I have two fixed wireless Internet connections here.  One is 25/5, the other is 
35/5.  There is no cable, no fiber, no cellular, not even DSL from the phone 
company.  That is reality in metro Denver, CO (actually, the foothills, 25 
miles from the state Capitol building).

 

Regarding Starlink, no, you can’t get it.  I paid my deposit a year and a half 
ago and I am still on the waiting list.  Every time that I get close to the 
date they promise, they change the promise. Maybe I will get Starlink service 
some time in the future, but, not any time soon.

 

Oh, yeah, and 25 meg down costs $75 a month.  If you want VoIP, that is another 
$20+.

 

So not only is it slow, it is expensive too.

 

So yes, there still is a problem, right here in America.  And not just in the 
boonies.

 

Mitch

 

From: NANOG <nanog-bounces+mitch=mtanenbaum...@nanog.org> On Behalf Of Matthew 
Huff
Sent: Tuesday, May 24, 2022 9:38 AM
To: Brian Turnbow <b.turn...@twt.it>; David Bass <davidbass...@gmail.com>; Sean 
Donelan <s...@donelan.com>
Cc: nanog@nanog.org
Subject: RE: FCC proposes higher speed goals (100/20 Mbps) for USF providers

 

I grew up in rural Texas where my mother still lives. She has adequate speed 
internet, the biggest issue is reliability. The whole town (there is only 1 
provider) has an outage for about an hour every week. Two weeks ago, there was 
no internet for 3 days. Cellular service is 4G and not even that reliable for 
data even on the best days.

 

From: NANOG <nanog-bounces+mhuff=ox....@nanog.org 
<mailto:nanog-bounces+mhuff=ox....@nanog.org> > On Behalf Of Brian Turnbow via 
NANOG
Sent: Tuesday, May 24, 2022 9:35 AM
To: David Bass <davidbass...@gmail.com <mailto:davidbass...@gmail.com> >; Sean 
Donelan <s...@donelan.com <mailto:s...@donelan.com> >
Cc: nanog@nanog.org <mailto:nanog@nanog.org> 
Subject: RE: FCC proposes higher speed goals (100/20 Mbps) for USF providers

 

Here in Italy there have been a lot of investments to get better broadband.

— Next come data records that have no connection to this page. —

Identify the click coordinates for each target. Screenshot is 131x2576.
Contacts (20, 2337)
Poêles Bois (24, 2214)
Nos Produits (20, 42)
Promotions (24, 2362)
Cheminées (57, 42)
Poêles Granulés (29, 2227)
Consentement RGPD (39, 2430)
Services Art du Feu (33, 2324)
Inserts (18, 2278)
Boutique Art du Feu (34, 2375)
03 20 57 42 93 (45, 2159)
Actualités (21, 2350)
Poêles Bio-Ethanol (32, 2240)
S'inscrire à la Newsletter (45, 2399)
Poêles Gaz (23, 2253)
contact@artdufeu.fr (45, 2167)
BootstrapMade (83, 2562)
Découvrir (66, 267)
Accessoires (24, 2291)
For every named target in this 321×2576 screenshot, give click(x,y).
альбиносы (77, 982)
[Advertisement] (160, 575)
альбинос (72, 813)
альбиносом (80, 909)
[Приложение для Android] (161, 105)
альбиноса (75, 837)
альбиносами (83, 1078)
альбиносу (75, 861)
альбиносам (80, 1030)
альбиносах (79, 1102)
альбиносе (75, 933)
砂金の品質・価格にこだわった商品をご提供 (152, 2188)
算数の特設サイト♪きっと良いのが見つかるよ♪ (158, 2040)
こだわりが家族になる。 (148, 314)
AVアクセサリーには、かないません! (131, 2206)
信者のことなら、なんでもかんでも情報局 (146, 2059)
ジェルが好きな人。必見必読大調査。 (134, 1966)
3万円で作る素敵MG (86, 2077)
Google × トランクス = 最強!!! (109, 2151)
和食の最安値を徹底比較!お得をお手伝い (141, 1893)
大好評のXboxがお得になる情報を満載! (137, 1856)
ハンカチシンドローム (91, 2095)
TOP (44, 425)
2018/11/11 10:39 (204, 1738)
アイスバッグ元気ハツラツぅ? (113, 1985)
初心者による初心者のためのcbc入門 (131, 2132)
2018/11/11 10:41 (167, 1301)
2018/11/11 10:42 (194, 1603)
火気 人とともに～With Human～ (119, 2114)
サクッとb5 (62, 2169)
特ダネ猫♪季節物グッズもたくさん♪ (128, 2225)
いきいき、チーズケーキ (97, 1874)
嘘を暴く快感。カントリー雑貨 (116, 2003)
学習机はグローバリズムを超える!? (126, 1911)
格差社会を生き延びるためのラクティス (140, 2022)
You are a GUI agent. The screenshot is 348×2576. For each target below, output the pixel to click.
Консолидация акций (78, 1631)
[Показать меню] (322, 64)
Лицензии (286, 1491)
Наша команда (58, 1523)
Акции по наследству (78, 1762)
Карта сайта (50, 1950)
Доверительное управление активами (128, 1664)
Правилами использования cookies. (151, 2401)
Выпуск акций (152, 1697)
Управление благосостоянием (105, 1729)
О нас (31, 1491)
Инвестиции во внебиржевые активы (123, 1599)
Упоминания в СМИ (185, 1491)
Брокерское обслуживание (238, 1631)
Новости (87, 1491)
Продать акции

Such as government sponsored bundles for areas with no return on investments, 
for schools etc with a lot of focus on reaching gigabit speeds

The results have been mainly positive even though there are delays.

On the end user side in 2020 one of the largest ISPs started offering 2.5Gbps 
service

Adds all over and users started asking for it, even though they don’t have a 
2.5 nic or router,  so now all of the major providers are rolling it out.

Illiad one uped them a couple of months ago pushing  a 5Gbps service and now I 
get people asking me if we offer 5Gbps fiber lines.. pure marketing…

I have a 1Gbps/100Mbps line and it is plenty enough for the family rarely do we 
even get near the limits.

It’s kind of like when I ask for an Italian espresso in the states and get a 
cup full of coffee, no I just want a very small italian style espresso..

The response is Why? you are paying for it take it all 

Bigger is better, even if you don’t need it, reigns supreme.

 

The real problem most users experience isn’t that they have a gig, or even 
100Mb of available download bandwidth…it’s that they infrequently are able to 
use that full bandwidth due to massive over subscription .  

 

The other issue is the minimal upload speed.  It’s fairly easy to consume the 
10Mb that you’re typically getting as a residential customer.  Even “business 
class” broadband service has a pretty poor upload bandwidth limit.  

 

We are a pretty high usage family, and 100/10 has been adequate, but there’s 
been times when we are pegged at the 10 Mb upload limit, and we start to see 
issues. 

 

I’d say 25/5 is a minimum for a single person. 

 

Would 1 gig be nice…yeah as long as the upload speed is dramatically increased 
as part of that.  We would rarely use it, but that would likely be sufficient 
for a long time.  I wouldn’t pay for the extra at this point though. 

 

On Mon, May 23, 2022 at 8:20 PM Sean Donelan <s...@donelan.com 
<mailto:s...@donelan.com> > wrote:


Remember, this rulemaking is for 1.1 million locations with the "worst" 
return on investment. The end of the tail of the long tail.  Rural and 
tribal locations which aren't profitable to provide higher speed 
broadband.

These locations have very low customer density, and difficult to serve.

After the Sandwich Isles Communications scandal, gold-plated proposals 
will be viewed with skepticism.  While a proposal may have a lower total 
cost of ownership over decades, the business case is the cheapest for 
the first 10 years of subsidies.  [massive over-simplification]

Historically, these projects have lack of timely completion (abandoned, 
incomplete), and bad (overly optimistic?) budgeting.